Physical characteristics
- Source: Confluence of Rubens River with Penitente River or confluence of Penitente River with Turbio River
- • location: Atlantic Ocean
- • coordinates: 51°35′40″S 68°58′30″W﻿ / ﻿51.59444°S 68.97500°W
- Length: 180 km (110 mi)
- Basin size: 10,120 km^{2} (3,910 sq mi)

= Gallegos River =

River in Argentina

The Gallegos River (Río Gallegos) is a river in the Argentine province of Santa Cruz, on whose estuary lies Río Gallegos city, capital of the province. Given that its basin reaches only the fringes of the Andes mountains it classifies as a sub-Andean river.

There is contradicting information on where river is actually formed. According to one source it forms at the confluence of the rivers Rubens and Penitente. Yet according to another source Rubens River is just a tributary of Penitente River and Gallegos River originates further downstream at the confluence of the rivers Penitentes and Turbio. After traveling 180 km Gallegos River reaches the Atlantic Coast.

On its way east, after crossing a 200 km wide glaciated canyon, it meets the tributaries Turbio, Cóndor, and Zurdo. In spite of this, the river's stream can be drastically reduced during the dry season.

The river, named after Blasco Gallegos, one of the pilots of Ferdinand Magellan's expedition of 1520, is popular for fly fishing for brown trout, principally by tourists.

Part of the drainage basin of the river lies in Chile's Magallanes Region.

_Collected data_.
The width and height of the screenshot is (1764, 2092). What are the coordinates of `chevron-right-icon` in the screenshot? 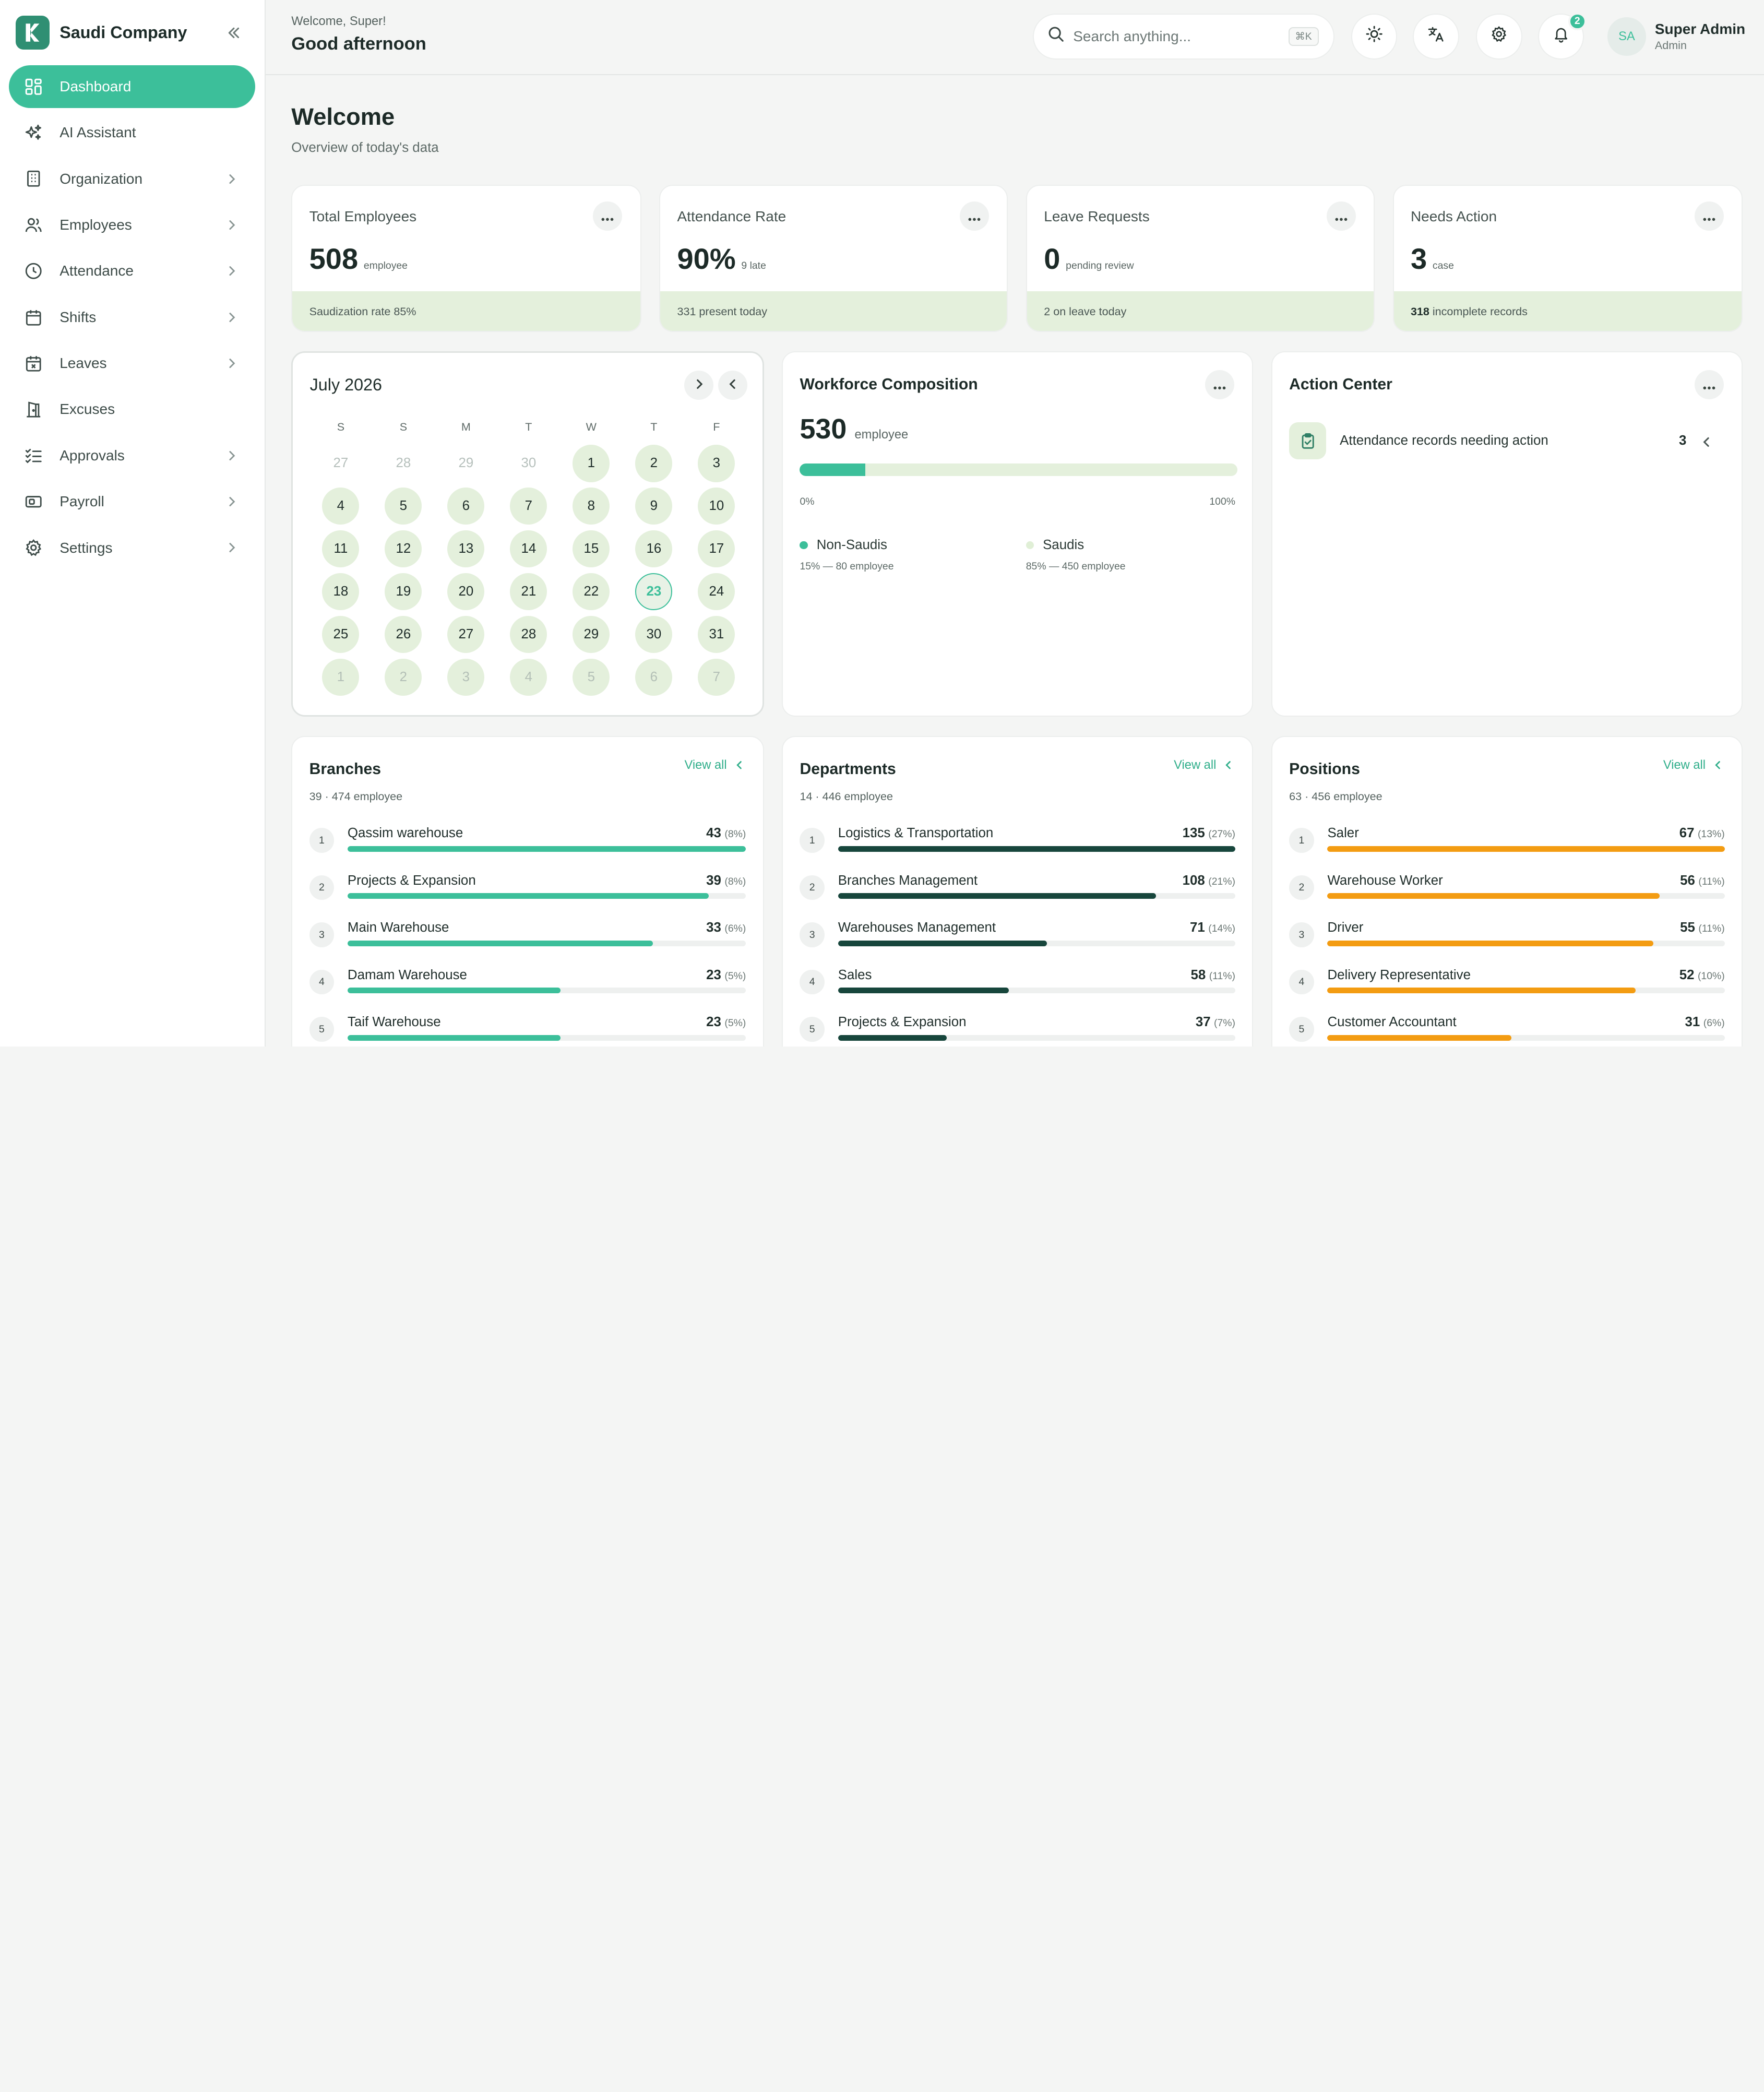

_Exercise requirements_.
1. Retype part of the Gallegos River passage word for word, beginning at the words "On its way east, after" and stopping after "Chile's Magallanes Region.".
2. Translate this sentence from the Gallegos River passage into Spanish: "Part of the drainage basin of the river lies in Chile's Magallanes Region."
3. Using the Gallegos River passage, answer each question briefly:
(a) In which Argentine province is the river located?
(b) How far does the river travel before it reaches the Atlantic Coast?
(c) After whom was the river named?

_Answers_.
1.
On its way east, after crossing a 200 km wide glaciated canyon, it meets the tributaries Turbio, Cóndor, and Zurdo. In spite of this, the river's stream can be drastically reduced during the dry season.

The river, named after Blasco Gallegos, one of the pilots of Ferdinand Magellan's expedition of 1520, is popular for fly fishing for brown trout, principally by tourists.

Part of the drainage basin of the river lies in Chile's Magallanes Region.

2. Parte de la cuenca de drenaje del río se encuentra en la Región de Magallanes de Chile.

3.
(a) Santa Cruz
(b) 180 km
(c) Blasco Gallegos, one of the pilots of Ferdinand Magellan's expedition of 1520